**TASKS TO PERFORM**
1. In the review of Going Clear below, who took control of Scientology after L. Ron Hubbard died?
2. Translate this sentence from the Going Clear review into Spanish: "The result is one of the most harrowing films about one of the most controversial religions and its methods."

Saturday, April 04, 2015
Going Clear: Scientology and the Prison of Belief
Based on the book by Lawrence Wright, Going Clear: Scientology and the Prison of Belief is a film about the history of the church of Scientology and the secrets behind its cult where it features top celebrities such as Tom Cruise as its public spokesperson. Written and directed by Alex Gibney, the film is a look into the world of Scientology as former members of the cult speak out about their experiences and the abuse they suffered during their time as Scientologists as Gibney and Sherry Stringfield narrate the controversy surrounding the church. The result is one of the most harrowing films about one of the most controversial religions and its methods.
The film explores not just Scientology’s vast history under the founding of L. Ron Hubbard but also into how it would expand into a worldwide phenomenon. Yet, it’s rise to power has been a controversial one as several people who were part of the church finally speak out about what goes on including those who were at the church from its inception to its battle with the IRS in the late 80s/early 90s for tax exemption and beyond. It’s a film that explores not just the life of L. Ron Hubbard but also his motivation to create this movement after World War II as it would evolve into something bigger. Following his death of a stroke in 1986, Scientology would be under the control of his longtime assistant David Miscavige who wouldn’t just make the religion bigger but also attract more controversy.

**DATA PROVIDED**

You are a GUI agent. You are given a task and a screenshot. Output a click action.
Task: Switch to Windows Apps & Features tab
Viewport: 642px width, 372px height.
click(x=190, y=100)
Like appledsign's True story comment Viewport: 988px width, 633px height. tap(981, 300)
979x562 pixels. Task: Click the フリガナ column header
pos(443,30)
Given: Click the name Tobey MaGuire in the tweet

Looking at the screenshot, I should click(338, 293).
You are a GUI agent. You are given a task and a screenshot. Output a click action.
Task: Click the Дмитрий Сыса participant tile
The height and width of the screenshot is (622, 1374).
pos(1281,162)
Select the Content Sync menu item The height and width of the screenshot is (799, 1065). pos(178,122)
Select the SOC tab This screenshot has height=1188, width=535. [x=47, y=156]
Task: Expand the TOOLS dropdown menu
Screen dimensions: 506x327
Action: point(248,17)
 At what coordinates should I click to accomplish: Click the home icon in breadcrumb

**SET OF ANSWERS**
1. His longtime assistant, David Miscavige.

2. El resultado es una de las películas más desgarradoras sobre una de las religiones más controvertidas y sus métodos.